Inside Manhattan’s forthcoming Bathhouse location

A bitcoin-powered Brooklyn banya is opening a new location, and The Post has exclusive first photos of its chic interiors.

Since 2019, Williamsburg’s Bathhouse has been providing locals with a wellness destination that offers not just spa treatments, but also communal facilities — a stylish take on the traditional European shvitz experience adapted for American sensibilities. 

And now, Manhattanites are getting their own iteration of the successful Brooklyn retreat, set to open in the Flatiron District before the year is out. 

“Our whole goal is to give the customer an experience of going into another world and having them forget where they came from for a little bit,” Bathhouse co-founder Travis Talmadge told The Post.

It will be located in a former parking garage at 14 W. 22nd St. (“Turns out parking garages,” with their high ceilings, extreme width and open floor plans, “they kind of need the same things we need.”) The Flatiron location will feature six pools; four hot rooms (three saunas and one steam room); multiple heated marble hammams; an entire treatment wing with 27 tables (four for scrubs, 23 for massages); 500 lockers; “a ton of deck space;” and a full-service, liquor-license-equipped restaurant all spread across 36,000 square feet and three stories descending nearly 40 feet underground. 

The new location is located in a converted parking garage.
Adrian Gaut

Patrons of the Williamsburg venue can expect a similar experience at the Flatiron branch (which will also be powered by bitcoin) albeit in a much larger, less intimate space — although the 103 N. 10th St. location will soon be growing significantly.

Construction is already underway on doubling the size of that currently 10,000-square-foot Bathhouse, which is expanding into an adjacent building, formerly a Brooklyn Brewery warehouse, and installing a sprawling outdoor space on its roof. 

Bathhouse also has a Chicago location in the works, although that will likely not open until 2025.

“Spa culture needs modernization,” said Talmadge.
Adrian Gaut

The existing location, as well as the two new ones, will all offer programming which, unlike many “superficial” treatment-focused modern spas, will be centered around the simple, ancient practice of contrast therapy — also known as moving from really hot to really cold repeatedly, explained Talmadge. 

“A lot of people come to us trying to get what they’re seeking out of a spa day, and you can certainly relax, but it’s really, truly a bathhouse” and not a spa, he added. “The big difference between us and your traditional spa that currently exists on the market is it’s not precious, there’s no cucumber eyes, which is one of our internal taglines.”
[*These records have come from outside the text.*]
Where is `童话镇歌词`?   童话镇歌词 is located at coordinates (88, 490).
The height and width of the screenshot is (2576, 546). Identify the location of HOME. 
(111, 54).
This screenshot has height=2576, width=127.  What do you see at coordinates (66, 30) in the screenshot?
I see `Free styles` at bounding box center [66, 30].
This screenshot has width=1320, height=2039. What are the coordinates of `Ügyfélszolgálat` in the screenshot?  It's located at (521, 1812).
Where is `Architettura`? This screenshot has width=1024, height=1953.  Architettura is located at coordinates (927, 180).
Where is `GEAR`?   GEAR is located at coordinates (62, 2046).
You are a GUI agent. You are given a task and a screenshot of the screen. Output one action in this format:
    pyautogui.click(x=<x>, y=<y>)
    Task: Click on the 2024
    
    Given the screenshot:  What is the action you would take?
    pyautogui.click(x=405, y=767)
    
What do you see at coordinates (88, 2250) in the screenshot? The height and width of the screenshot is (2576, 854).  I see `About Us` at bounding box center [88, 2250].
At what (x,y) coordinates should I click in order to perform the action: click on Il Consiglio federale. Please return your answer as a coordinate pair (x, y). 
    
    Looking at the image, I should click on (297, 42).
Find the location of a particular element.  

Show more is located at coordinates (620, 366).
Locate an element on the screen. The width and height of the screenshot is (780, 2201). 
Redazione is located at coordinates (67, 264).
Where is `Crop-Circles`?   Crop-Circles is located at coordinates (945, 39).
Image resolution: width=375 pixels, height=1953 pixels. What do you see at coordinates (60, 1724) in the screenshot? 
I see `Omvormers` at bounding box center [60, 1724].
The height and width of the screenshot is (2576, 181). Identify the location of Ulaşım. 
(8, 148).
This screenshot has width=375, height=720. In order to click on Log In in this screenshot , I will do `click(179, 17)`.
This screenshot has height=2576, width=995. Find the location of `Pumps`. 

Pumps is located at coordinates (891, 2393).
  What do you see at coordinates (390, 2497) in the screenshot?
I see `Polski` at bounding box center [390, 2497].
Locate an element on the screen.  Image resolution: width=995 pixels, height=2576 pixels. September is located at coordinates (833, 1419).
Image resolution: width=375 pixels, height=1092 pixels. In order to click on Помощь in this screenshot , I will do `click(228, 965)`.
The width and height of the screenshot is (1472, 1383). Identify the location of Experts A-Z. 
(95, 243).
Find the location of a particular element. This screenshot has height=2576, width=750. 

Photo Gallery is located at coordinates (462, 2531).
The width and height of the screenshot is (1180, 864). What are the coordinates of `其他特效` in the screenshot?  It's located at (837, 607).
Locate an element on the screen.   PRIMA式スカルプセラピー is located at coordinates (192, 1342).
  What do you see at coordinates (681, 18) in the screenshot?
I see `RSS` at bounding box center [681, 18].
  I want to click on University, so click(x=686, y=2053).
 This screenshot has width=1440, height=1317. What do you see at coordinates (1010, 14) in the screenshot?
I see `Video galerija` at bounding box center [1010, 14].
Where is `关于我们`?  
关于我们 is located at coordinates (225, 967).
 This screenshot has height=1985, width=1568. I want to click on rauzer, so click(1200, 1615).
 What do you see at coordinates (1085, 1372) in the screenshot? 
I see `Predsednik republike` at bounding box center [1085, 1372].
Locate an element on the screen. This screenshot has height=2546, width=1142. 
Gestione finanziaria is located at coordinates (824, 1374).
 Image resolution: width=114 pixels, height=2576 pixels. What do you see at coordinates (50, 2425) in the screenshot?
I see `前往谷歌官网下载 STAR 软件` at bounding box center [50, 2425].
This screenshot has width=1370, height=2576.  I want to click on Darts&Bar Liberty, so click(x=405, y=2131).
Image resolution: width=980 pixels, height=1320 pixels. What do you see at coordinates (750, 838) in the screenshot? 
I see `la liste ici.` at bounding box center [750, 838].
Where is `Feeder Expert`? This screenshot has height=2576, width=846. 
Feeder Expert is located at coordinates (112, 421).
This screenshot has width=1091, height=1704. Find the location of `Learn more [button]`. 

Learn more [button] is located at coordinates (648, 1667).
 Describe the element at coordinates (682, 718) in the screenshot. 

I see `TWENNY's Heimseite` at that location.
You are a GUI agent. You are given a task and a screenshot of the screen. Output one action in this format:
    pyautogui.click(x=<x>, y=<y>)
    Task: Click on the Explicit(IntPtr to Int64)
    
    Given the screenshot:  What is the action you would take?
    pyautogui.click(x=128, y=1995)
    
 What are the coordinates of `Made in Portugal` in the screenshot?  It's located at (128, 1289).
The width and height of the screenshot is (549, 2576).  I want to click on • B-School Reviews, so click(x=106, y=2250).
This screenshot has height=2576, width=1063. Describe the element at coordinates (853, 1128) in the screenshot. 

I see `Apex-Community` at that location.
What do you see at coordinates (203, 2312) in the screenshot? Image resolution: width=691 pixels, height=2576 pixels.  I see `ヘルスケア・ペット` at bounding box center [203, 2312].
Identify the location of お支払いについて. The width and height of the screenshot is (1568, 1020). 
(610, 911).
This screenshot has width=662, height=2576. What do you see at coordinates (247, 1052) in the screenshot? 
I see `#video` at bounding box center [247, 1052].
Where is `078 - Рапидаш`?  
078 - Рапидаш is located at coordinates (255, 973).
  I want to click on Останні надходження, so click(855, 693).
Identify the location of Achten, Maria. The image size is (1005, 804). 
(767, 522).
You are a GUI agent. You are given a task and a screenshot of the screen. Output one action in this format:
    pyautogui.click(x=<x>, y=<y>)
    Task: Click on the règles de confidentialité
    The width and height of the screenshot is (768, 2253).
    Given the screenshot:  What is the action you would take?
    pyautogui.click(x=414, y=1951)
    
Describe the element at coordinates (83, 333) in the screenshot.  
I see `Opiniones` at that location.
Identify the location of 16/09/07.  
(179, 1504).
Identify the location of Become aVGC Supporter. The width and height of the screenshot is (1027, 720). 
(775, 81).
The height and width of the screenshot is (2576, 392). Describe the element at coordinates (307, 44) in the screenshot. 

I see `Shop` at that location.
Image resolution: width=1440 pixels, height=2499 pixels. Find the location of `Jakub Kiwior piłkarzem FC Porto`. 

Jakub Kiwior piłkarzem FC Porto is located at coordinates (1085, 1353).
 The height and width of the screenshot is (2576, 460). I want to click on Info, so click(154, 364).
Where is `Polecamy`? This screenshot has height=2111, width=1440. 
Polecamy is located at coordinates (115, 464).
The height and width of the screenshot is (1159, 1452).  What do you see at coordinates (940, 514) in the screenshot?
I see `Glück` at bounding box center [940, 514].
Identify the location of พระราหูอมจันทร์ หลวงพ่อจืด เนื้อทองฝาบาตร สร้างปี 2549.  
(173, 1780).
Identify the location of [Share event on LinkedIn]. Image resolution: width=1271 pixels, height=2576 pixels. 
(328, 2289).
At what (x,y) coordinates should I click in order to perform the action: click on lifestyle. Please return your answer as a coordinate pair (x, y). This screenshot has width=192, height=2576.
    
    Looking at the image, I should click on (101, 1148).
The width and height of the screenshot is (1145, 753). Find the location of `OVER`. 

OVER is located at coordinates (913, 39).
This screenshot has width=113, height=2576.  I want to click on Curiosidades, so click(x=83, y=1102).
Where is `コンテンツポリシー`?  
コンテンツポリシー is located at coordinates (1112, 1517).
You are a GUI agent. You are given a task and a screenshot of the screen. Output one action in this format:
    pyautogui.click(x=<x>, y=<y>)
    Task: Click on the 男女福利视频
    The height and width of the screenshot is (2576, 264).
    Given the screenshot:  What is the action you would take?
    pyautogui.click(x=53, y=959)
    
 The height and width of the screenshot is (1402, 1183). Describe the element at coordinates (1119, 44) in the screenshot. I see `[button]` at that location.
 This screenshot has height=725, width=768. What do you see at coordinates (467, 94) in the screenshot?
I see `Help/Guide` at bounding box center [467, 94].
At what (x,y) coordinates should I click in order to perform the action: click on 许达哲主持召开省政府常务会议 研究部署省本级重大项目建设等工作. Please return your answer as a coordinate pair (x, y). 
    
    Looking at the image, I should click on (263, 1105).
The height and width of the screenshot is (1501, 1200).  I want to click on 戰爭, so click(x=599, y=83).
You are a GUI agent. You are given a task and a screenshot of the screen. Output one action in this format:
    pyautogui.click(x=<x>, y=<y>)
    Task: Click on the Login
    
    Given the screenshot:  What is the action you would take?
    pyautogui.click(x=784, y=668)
Talmadge and his company co-founder, Jason Goodman — both big fans of fitness and nutrition — saw bathhouses as the “third edge of a [wellness] triangle,” but were turned off by the grime at many they visited. 

The Williamsburg location, which is currently undergoing an expansion.
Google Earth

It inspired them to create a classic communal banya that also offered the polished attraction of many high-end day spas, a bathhouse that would be “cleaner than anything that exists.”

So the pair created an amalgamation of global shvitz culture they felt would most appeal “to a young American audience,” a demographic set apart by their lack of group-sweating customs.

Said Talmadge, “Throughout the world there’s such a rich history of bathhouses in every other culture — except the US.”